**EXERCISE REQUIREMENTS**.
Beginning with the line that includes "Where should I click to: Split" and ending with the last line of the listing below, write out each line exactly, with no other output.

**SUPPLIED RECORDS**.
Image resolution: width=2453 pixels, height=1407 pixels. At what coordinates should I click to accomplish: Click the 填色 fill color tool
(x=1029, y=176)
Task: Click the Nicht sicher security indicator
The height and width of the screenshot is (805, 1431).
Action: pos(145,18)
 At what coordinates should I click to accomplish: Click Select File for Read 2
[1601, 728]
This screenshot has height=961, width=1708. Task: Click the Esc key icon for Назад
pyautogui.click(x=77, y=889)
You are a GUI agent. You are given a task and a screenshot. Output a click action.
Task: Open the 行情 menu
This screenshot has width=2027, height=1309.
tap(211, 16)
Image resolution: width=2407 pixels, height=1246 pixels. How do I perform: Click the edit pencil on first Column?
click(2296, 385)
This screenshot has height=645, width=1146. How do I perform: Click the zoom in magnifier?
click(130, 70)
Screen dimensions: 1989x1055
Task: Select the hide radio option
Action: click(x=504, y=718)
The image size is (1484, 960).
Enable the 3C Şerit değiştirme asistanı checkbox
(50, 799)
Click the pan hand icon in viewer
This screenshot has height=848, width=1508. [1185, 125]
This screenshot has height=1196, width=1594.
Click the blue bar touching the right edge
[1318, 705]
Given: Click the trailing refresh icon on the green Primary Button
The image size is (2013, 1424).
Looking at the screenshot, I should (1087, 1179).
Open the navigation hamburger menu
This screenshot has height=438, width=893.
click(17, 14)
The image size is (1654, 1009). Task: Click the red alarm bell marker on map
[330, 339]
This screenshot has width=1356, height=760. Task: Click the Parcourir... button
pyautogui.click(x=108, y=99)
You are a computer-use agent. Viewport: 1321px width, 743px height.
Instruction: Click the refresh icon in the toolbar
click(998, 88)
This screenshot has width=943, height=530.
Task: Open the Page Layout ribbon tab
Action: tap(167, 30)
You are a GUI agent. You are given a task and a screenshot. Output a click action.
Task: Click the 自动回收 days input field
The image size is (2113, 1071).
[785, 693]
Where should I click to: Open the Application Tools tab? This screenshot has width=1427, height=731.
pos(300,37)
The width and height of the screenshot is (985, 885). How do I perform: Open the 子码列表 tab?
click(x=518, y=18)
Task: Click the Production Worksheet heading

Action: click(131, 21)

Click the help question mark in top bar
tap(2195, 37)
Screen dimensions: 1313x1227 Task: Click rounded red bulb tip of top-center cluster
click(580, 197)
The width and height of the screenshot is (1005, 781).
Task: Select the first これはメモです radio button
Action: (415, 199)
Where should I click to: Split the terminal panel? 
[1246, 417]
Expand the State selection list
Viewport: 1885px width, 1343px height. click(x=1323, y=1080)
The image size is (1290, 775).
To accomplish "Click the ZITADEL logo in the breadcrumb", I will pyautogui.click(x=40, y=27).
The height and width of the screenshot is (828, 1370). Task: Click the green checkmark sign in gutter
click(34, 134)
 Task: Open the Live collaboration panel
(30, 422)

**FINAL ANSWER**.
Where should I click to: Split the terminal panel? 
[1246, 417]
Expand the State selection list
Viewport: 1885px width, 1343px height. click(x=1323, y=1080)
The image size is (1290, 775).
To accomplish "Click the ZITADEL logo in the breadcrumb", I will pyautogui.click(x=40, y=27).
The height and width of the screenshot is (828, 1370). Task: Click the green checkmark sign in gutter
click(34, 134)
 Task: Open the Live collaboration panel
(30, 422)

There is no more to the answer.